# [Requirements]
Quote word for word the part of the entries that opens with the line containing "How do I perform: Open AURA lighting icon?" and closes with the line containing "Action: 351,330", including both of those lines.

(Pointing entries for text and elements)
────────
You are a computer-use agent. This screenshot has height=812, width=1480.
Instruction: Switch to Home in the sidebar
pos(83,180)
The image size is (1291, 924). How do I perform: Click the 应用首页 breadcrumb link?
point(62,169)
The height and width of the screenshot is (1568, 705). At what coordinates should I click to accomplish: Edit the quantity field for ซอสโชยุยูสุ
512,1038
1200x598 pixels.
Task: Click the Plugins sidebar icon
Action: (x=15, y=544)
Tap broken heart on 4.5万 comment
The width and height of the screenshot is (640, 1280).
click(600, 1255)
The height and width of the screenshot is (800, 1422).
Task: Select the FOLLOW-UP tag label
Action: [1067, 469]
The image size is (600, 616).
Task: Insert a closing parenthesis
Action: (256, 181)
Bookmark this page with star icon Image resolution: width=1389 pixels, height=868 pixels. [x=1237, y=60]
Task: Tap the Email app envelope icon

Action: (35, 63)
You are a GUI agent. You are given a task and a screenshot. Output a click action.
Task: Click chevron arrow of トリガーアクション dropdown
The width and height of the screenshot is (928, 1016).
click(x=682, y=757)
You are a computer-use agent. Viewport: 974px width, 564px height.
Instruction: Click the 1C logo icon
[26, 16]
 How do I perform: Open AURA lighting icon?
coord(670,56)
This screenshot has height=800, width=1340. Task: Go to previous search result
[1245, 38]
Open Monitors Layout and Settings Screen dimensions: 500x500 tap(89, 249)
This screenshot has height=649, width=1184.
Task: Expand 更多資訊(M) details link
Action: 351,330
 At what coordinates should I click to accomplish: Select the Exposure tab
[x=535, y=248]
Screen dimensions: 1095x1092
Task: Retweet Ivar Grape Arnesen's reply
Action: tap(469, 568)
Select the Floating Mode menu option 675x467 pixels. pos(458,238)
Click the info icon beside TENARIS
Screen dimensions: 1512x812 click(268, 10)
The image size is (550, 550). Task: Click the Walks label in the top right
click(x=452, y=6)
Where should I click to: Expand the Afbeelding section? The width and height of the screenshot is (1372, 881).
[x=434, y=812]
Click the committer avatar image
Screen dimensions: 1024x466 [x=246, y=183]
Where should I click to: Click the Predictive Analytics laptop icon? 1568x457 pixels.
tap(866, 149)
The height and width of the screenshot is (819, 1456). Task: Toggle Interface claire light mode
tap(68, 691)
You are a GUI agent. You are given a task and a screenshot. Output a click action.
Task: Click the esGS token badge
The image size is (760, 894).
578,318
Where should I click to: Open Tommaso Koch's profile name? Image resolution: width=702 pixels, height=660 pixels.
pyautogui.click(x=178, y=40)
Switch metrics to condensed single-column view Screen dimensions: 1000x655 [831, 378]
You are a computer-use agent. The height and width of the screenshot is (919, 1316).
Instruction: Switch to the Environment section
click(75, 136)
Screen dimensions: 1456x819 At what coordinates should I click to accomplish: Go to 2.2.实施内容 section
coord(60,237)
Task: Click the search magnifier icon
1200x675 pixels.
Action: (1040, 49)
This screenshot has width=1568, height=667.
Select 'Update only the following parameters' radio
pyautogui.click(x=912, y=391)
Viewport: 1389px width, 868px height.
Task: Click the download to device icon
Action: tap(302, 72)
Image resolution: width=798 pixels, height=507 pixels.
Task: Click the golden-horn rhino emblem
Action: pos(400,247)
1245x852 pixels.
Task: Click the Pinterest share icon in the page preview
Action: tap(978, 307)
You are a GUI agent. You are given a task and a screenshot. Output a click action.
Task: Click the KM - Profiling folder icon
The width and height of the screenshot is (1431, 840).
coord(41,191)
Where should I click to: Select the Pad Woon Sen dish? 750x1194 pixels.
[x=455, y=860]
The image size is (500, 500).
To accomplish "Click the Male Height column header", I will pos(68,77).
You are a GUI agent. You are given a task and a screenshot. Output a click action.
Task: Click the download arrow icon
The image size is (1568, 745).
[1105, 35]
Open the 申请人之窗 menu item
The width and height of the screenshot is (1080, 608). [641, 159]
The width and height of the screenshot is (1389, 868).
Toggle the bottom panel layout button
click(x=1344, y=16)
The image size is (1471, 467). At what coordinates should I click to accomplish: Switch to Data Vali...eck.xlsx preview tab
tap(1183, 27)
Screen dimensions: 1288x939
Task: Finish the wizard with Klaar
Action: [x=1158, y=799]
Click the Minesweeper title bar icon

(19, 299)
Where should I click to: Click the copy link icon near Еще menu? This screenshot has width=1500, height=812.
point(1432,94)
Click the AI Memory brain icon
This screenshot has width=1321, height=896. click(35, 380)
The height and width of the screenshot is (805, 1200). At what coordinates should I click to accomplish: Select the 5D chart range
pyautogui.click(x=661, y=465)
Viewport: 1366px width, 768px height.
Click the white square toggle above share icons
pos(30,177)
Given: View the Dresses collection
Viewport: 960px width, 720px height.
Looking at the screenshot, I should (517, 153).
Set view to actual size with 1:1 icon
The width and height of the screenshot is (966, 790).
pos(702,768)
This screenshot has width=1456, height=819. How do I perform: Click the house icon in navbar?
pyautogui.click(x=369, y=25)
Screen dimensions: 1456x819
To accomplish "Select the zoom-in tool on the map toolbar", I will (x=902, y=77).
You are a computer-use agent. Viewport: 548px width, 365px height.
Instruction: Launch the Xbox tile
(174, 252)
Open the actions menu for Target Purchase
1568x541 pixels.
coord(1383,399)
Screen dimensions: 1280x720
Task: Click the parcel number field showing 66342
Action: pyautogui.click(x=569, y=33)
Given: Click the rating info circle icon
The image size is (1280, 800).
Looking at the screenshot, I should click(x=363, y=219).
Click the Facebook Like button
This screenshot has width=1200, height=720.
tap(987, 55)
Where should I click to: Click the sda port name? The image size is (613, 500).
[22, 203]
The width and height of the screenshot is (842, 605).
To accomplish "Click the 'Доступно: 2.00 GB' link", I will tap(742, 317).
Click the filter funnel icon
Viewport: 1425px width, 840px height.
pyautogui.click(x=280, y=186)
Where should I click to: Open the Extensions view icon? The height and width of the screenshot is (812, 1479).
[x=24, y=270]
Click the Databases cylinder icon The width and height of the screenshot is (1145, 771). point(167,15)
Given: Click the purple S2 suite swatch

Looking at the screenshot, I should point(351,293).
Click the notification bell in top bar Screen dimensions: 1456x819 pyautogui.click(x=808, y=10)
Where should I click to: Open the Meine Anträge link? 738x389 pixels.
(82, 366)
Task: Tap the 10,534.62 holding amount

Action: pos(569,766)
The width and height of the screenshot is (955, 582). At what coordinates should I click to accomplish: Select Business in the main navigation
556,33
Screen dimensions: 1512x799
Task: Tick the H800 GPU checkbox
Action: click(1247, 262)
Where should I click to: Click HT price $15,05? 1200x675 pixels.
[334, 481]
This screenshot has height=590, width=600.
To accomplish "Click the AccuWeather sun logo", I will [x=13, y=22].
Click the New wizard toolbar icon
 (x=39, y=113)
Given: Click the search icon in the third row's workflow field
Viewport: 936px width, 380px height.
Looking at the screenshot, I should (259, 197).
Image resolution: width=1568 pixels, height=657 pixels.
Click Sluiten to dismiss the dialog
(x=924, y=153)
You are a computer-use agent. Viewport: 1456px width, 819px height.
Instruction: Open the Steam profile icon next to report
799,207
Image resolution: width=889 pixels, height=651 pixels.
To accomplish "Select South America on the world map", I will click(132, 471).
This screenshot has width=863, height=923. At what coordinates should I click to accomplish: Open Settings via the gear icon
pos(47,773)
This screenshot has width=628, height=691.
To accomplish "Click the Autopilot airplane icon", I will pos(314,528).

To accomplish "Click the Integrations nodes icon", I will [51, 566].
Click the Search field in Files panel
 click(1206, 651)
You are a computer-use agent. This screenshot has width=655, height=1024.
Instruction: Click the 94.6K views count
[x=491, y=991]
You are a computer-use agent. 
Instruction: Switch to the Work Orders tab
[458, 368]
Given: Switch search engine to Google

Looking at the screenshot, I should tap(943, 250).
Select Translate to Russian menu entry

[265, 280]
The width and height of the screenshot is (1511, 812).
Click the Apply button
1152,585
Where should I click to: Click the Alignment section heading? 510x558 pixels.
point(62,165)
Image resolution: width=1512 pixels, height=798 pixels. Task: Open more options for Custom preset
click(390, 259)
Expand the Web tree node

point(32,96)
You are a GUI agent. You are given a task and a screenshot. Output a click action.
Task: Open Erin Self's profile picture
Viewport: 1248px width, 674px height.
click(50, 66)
────────
# [Output of the exercise]
 How do I perform: Open AURA lighting icon?
coord(670,56)
This screenshot has height=800, width=1340. Task: Go to previous search result
[1245, 38]
Open Monitors Layout and Settings Screen dimensions: 500x500 tap(89, 249)
This screenshot has height=649, width=1184.
Task: Expand 更多資訊(M) details link
Action: 351,330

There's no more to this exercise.